After my fourth baby, I did something different. Because I often struggle with post partum depression, I wanted to do something special. I'd heard of people making placenta prints. For me, this was emotionally therapeutic. It was a keepsake. Something I could always have with me long after it was gone. So I made one. I'm the kind of person that feels energies all around me. So this energy brought me many positive vibrations. I feared my husband would think I was strange but I'm grateful he went along for the ride with me. I'd heard of people burying their placentas much like a deceased person in order to enrich the soils. No, we didn't give it a funeral. But at the time, we'd been setting some goals and doing some personal development in our lives and were wanting to let go of some hard feelings and emotions. Together we wrote notes of things we wanted to improve upon and buried the negative things in our lives along with the placenta. We rode out to a quiet spot in an open space amidst lots of trees and found a space to dig a hole in which to bury it. Ideally, I would have liked to own a home and land in which I could bury my placenta in a spot where I could plant a yummy fruit tree down the road. This was seemingly an ancient practice I felt good about. It would nourish the soils and be the home of a plant we could later get nourishment from ourselves. It was a beautiful idea in my mind and it felt good. I felt at peace with it. Perhaps someday, when we own our own home and property, this might be an option again.
This fifth baby, having been my second hospital birth surely was a bit of a harder birth. Both Alex and I worried it might send me into the kind of depression I had with my first. I'm grateful I had a midwife who is so in tune with life, nature and its ways. She highly suggested and encouraged what is known as Placenta encapsulation. A gal she knew would come to the hospital and pick up my placenta, take it home, dehydrate it, pulverize it into a powder, and encapsulate it.
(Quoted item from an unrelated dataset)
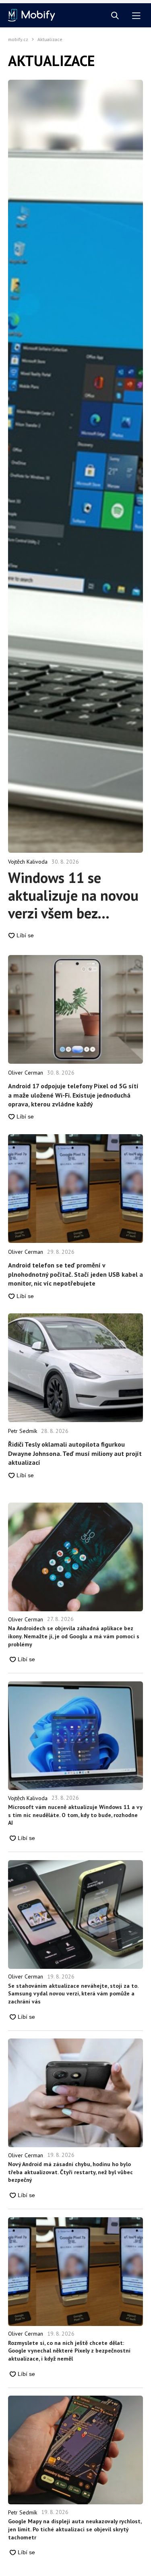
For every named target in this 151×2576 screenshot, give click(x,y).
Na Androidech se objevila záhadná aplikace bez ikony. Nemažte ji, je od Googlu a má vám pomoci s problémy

Most placentas make anywhere from 100-200 capsules. So this is the route we've gone with this time. Why would I or anyone in their right mind want to try this? Well, that is for a later post. But I will say, that even though my recovery has been physically more difficult for me this time, my emotional breakdowns have been fewer and further apart. Along with that, I have noticed an increased quality in my breast milk, not to mention I make a lot more of it. I've always nursed my babies and over time I've noticed that the quality changes. I realize this could be due to many factors but I do know this because of the way my babies grow. My last two boys struggled to put on weight as quickly as my first two children. Yes, it might all be unrelated and could just be a coincidence in some ways, but I beg to differ. My latest baby seems to be chubbier than my last two and is putting on steadier weight. It could definitely be attributed to recent dietary changes as well, but I do feel that this time around, the placenta capsules definitely had something to do with my hormone regulation and therefore has increased my milk supply and made me feel all around happier. It may or may not be something that works for everyone, but this is simply MY experience. Should others try it?